◆ Task prompt: Could you restate word for word the lines running from the one with "Given: Open Tipo do Item Sped lookup" to the end of the data, both ends included, but without pictures?

◆ Supplied data:
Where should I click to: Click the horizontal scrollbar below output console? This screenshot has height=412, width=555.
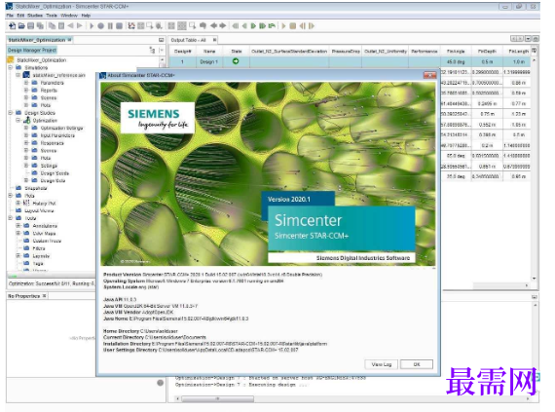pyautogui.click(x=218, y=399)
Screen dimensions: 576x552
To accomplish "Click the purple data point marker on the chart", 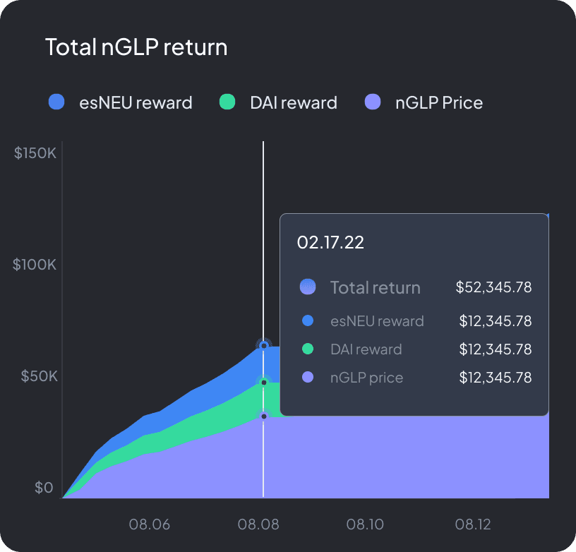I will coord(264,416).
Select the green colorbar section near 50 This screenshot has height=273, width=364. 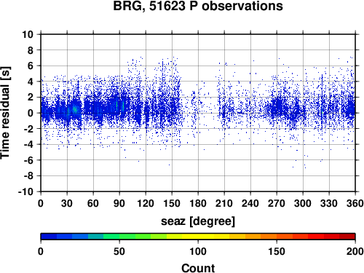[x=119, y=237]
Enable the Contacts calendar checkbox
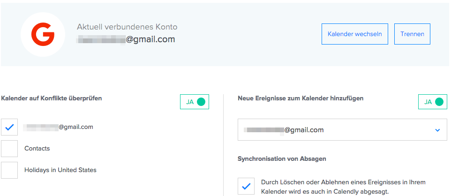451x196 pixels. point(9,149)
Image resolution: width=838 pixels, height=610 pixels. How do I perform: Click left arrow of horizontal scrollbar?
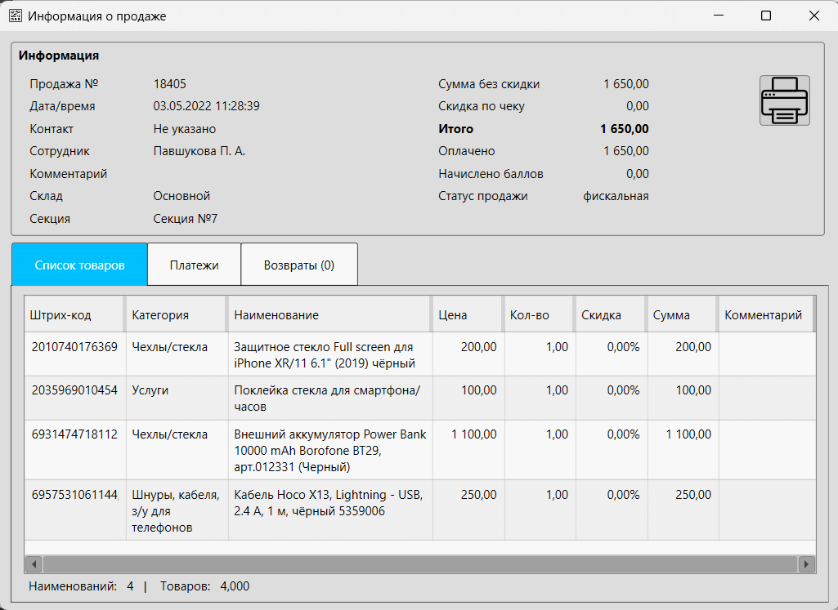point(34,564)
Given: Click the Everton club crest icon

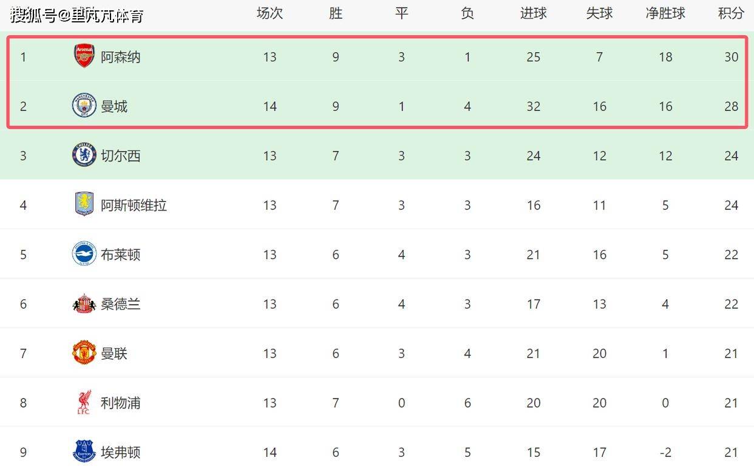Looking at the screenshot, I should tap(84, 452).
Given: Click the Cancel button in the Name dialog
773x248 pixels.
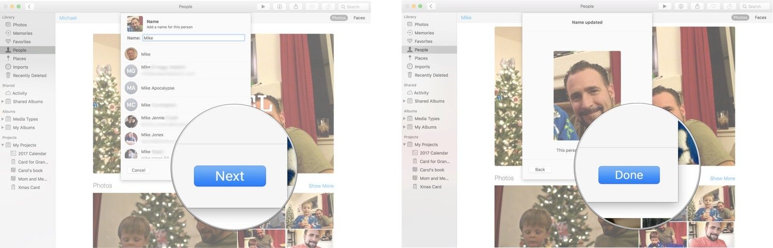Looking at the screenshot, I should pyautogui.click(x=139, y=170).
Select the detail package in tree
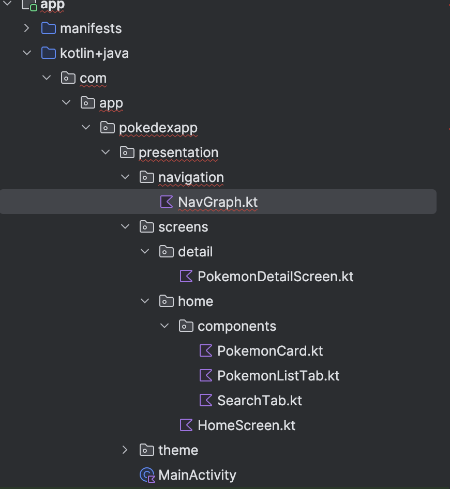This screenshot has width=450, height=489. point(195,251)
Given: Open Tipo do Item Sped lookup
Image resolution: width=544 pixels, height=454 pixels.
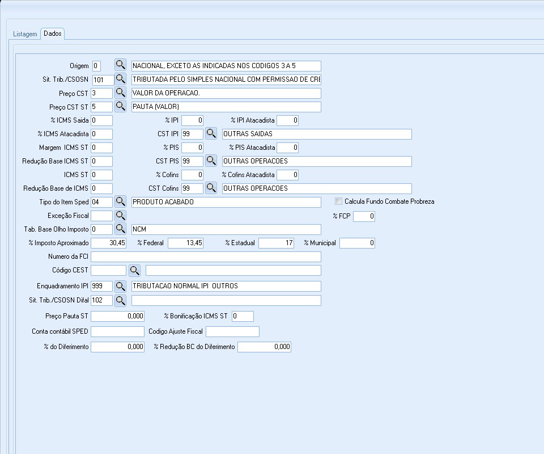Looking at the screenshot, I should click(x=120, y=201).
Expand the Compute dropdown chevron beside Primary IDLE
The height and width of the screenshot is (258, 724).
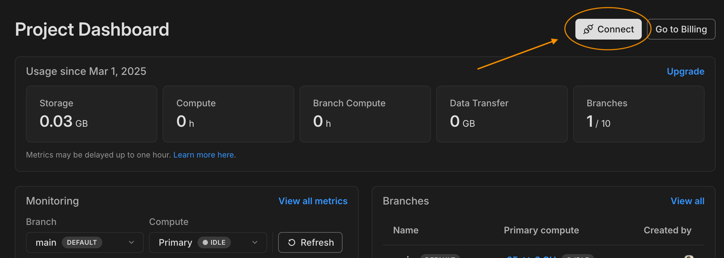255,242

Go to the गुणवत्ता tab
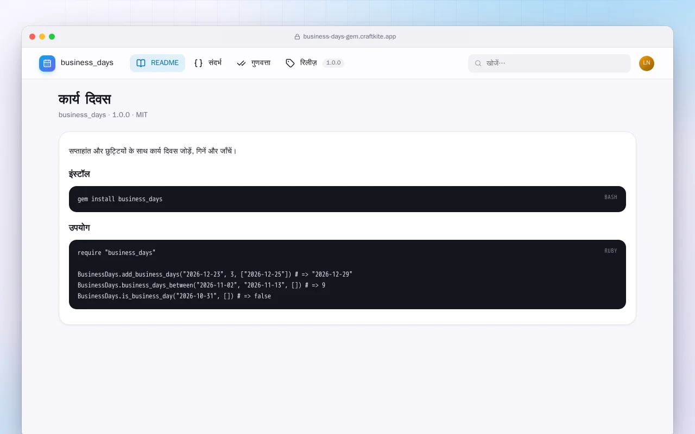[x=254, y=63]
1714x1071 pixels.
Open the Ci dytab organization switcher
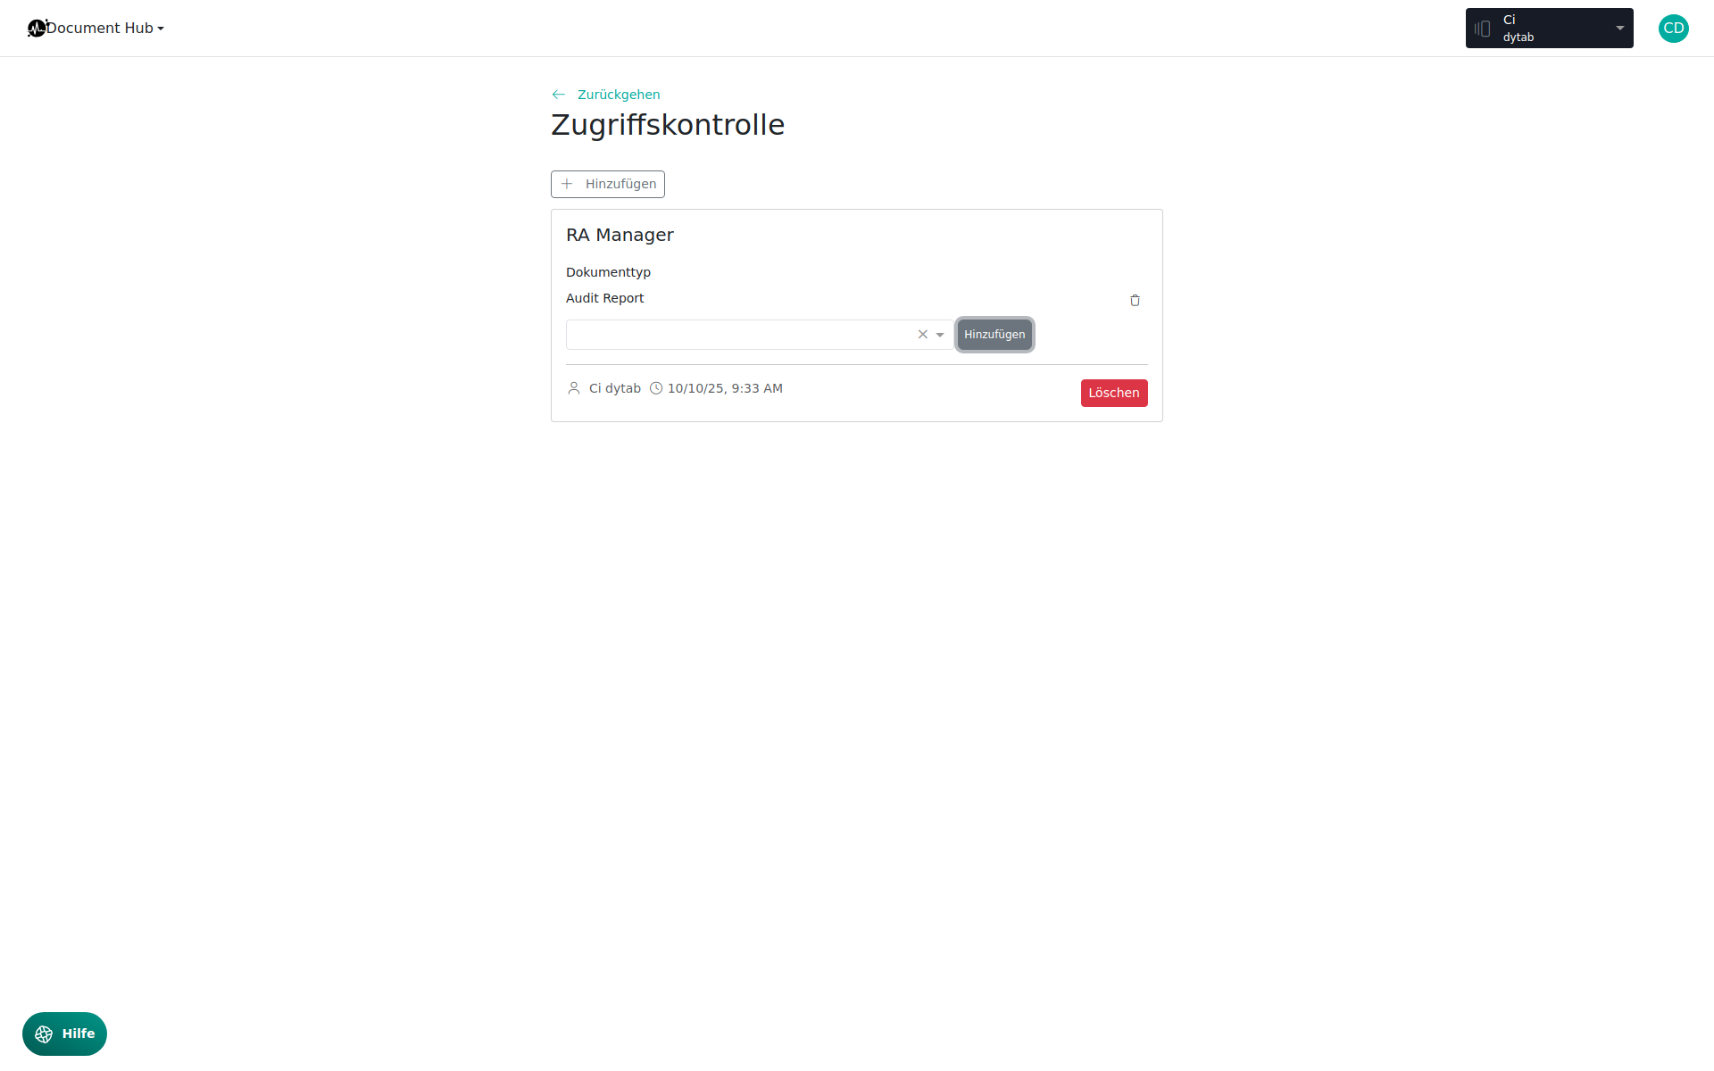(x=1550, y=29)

◆ Response to the exercise:
Given: Open Tipo do Item Sped lookup
Image resolution: width=544 pixels, height=454 pixels.
Looking at the screenshot, I should click(x=120, y=201).
Expand the Compute dropdown chevron beside Primary IDLE
The height and width of the screenshot is (258, 724).
255,242

Go to the गुणवत्ता tab
[x=254, y=63]
1714x1071 pixels.
Open the Ci dytab organization switcher
(x=1550, y=29)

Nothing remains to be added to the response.